First, a refresher on discussions and final proposal revisions. (From PCI Blog, Six Recurring Agency Mistakes in Discussions, May 9, 2016 by Richard D. Lieberman, Consultant.)
Discussions are exchanges between the Government and offerors in the competitive range that are undertaken with the intent of allowing the offeror to revise its proposal. Discussions occur when an agency communicates with an offeror for the purpose of obtaining information essential to determine the acceptability of a proposal, or provides the offeror with an opportunity to revise or modify its proposal in some material respect. FAR 15.306(d). Further,
(1) Discussions must be tailored to each offeror’s proposal;
(2) The primary objective of discussions is to maximize the Government’s ability to obtain best value; and
(3) At a minimum, the contracting officer must indicate to, or discuss with, each offeror, deficiencies, significant weaknesses, and adverse past performance information to which the offeror has not yet had an opportunity to respond.
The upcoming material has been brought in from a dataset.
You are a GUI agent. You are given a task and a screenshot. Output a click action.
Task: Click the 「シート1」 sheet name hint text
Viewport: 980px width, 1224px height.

FAR 15.306(d).
(4) A “deficiency” is a material failure of a proposal to meet a Government requirement or a combination of significant weaknesses in a proposal that increases the risk of unsuccessful contract performance to an unacceptable level. FAR 15.001.
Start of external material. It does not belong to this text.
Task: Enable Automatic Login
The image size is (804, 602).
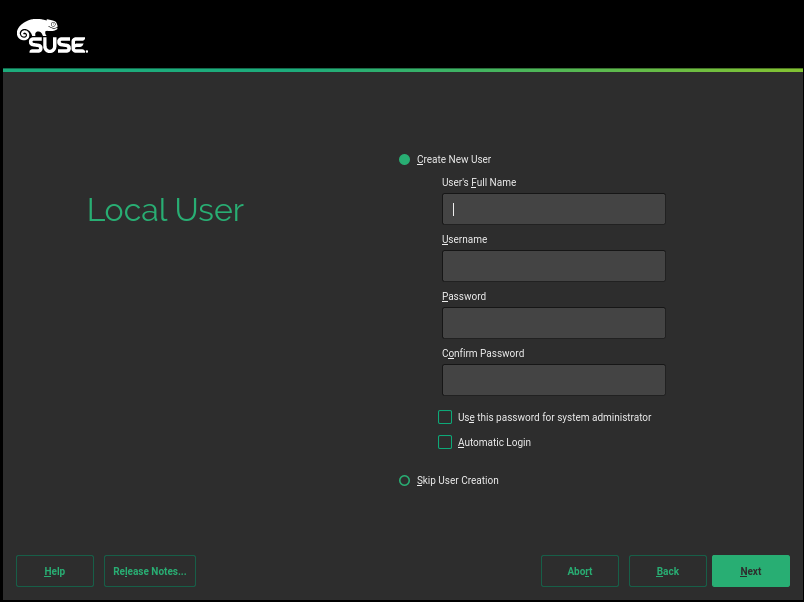Action: (x=445, y=442)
(5) A “weakness” is a flaw in the proposal that increases the risk of unsuccessful contract performance. A “significant weakness” in the proposal is a flaw that appreciably increases the risk of unsuccessful contract performance. FAR 15.001.
Final Proposal revisions: At the conclusion of discussions, every offeror in the competitive range must be given an opportunity to submit a final proposal revision. FAR 15.307.
In TASC, a procurement for intelligence advisory and assistance support services, the solicitation explicitly required offerors to submit resumes for 15 “non-key” personnel. The solicitation stated that any proposal that failed to meet a material requirement or were otherwise assigned a deficiency would be ineligible for award.
The agency had very specific requirements (degrees, experience, etc.) for these non-key personnel. TASC submitted an initial proposal with resumes for its 15 non-key personnel. After the final round of discussions, TASC included for the first time in its final proposal revision the resume of an individual (identified as “Ms. D”) as a replacement for one of the 15 required non-key personnel resumes. The Government’s evaluation of Mrs. D’s resume was that it failed to meet the experience and years of service requirements in the solicitation. TASC’s final proposal was assigned a deficiency, and was deemed ineligible for award due to that deficiency.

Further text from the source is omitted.